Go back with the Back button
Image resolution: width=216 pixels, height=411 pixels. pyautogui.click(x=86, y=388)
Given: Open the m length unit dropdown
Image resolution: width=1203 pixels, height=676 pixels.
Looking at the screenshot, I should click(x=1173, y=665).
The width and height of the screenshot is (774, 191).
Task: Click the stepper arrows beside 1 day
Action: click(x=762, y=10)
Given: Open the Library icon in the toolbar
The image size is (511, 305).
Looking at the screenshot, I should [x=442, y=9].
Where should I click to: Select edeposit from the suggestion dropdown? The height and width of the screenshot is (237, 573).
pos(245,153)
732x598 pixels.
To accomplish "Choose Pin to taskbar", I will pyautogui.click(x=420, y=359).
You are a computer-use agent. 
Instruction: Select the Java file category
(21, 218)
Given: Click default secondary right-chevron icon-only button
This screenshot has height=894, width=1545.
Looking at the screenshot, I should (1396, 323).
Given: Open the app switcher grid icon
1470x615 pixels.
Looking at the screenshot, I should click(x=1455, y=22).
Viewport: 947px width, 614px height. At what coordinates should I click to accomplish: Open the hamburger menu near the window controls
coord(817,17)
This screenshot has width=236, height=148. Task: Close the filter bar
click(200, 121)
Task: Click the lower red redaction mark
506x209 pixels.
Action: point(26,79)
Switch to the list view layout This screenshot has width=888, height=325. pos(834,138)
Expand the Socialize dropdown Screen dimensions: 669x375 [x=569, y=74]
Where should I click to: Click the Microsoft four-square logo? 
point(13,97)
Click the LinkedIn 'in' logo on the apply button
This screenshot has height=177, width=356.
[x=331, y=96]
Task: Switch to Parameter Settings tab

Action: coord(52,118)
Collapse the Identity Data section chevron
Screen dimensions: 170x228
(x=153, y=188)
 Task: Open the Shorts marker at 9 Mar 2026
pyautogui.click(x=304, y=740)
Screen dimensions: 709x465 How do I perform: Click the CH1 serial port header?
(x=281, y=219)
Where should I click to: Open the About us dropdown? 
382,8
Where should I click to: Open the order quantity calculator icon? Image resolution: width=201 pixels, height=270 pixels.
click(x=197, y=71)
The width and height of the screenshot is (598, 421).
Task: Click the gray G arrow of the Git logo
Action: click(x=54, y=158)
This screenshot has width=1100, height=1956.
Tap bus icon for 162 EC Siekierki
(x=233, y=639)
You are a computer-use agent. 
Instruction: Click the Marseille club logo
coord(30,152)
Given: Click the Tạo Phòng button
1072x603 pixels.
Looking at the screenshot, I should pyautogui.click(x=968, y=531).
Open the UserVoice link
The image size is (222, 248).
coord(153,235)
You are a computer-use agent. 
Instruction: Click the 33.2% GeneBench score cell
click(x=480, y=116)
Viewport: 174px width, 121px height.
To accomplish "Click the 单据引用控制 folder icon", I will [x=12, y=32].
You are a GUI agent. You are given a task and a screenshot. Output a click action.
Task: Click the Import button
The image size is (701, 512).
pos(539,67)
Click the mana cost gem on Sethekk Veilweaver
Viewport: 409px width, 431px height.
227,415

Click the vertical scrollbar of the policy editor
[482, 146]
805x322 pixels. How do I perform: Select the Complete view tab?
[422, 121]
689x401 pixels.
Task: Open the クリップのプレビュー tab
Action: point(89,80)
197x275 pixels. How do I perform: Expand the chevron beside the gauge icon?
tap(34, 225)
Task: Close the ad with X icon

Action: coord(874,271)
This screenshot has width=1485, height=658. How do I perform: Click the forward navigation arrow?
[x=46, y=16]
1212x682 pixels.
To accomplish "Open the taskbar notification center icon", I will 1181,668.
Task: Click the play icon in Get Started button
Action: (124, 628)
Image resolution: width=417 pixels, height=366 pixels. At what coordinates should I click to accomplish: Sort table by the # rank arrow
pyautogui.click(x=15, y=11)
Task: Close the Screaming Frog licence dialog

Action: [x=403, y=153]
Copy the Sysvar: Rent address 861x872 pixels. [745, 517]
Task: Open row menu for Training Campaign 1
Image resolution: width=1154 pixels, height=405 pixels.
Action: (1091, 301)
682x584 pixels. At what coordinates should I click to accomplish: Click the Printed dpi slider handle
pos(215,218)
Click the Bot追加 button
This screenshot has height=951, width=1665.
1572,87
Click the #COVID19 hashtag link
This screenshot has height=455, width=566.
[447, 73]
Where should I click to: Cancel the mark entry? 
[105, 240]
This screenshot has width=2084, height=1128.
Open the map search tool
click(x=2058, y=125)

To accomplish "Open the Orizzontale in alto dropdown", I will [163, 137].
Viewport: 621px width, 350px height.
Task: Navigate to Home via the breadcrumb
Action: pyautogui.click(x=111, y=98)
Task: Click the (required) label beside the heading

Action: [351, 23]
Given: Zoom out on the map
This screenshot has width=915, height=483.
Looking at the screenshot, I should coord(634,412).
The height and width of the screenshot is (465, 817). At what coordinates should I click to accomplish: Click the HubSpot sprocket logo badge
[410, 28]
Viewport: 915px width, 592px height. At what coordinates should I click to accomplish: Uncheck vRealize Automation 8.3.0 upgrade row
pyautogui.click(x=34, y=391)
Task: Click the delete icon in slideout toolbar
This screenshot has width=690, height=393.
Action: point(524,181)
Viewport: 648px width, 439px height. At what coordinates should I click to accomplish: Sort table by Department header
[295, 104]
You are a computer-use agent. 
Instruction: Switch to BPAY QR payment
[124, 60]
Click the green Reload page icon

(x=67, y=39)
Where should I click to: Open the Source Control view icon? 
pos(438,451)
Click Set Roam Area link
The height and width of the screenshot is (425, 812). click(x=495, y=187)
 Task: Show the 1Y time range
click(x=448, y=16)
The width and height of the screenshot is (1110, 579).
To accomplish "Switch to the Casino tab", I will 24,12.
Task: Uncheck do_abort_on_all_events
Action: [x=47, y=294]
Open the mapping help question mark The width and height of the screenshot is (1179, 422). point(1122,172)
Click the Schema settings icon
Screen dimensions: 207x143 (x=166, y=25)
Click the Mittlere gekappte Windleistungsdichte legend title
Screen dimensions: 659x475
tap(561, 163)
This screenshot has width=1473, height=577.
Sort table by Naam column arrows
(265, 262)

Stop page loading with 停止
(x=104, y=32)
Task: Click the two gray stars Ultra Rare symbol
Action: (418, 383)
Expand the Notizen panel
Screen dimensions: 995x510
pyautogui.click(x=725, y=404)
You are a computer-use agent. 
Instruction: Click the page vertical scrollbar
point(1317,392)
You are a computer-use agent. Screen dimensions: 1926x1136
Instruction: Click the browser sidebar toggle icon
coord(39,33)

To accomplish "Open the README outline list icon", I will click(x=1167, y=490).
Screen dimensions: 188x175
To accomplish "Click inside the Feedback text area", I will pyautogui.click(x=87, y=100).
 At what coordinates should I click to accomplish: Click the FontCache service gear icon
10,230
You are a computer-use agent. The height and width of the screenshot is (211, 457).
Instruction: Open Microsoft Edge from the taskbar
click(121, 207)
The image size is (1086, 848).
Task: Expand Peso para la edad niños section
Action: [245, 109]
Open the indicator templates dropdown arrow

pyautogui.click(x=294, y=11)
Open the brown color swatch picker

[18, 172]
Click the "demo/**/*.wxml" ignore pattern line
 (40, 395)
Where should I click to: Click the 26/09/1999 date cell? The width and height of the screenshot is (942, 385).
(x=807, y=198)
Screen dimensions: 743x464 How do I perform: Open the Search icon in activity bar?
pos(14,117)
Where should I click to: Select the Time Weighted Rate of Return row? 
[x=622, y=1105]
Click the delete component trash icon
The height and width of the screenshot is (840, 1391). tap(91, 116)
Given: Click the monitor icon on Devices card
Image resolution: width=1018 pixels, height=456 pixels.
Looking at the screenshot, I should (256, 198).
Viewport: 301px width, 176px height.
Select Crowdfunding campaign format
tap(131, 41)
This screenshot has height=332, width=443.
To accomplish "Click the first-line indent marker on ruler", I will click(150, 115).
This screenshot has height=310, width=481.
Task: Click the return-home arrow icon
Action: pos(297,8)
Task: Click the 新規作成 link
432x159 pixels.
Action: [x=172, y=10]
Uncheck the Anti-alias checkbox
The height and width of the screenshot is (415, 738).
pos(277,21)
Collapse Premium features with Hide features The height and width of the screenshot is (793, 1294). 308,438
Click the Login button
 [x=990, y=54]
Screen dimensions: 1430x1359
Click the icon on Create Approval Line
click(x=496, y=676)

Instructions to follow
Express the data lines starting at the one containing "Where should I click to: Open the order" and ending at the one containing "(x=233, y=639)" as a JSON list of strings, one string per line, with blank lines left out.

Response to the exercise
[
  "Where should I click to: Open the order quantity calculator icon? Image resolution: width=201 pixels, height=270 pixels.",
  "click(x=197, y=71)",
  "The width and height of the screenshot is (598, 421).",
  "Task: Click the gray G arrow of the Git logo",
  "Action: click(x=54, y=158)",
  "This screenshot has width=1100, height=1956.",
  "Tap bus icon for 162 EC Siekierki",
  "(x=233, y=639)"
]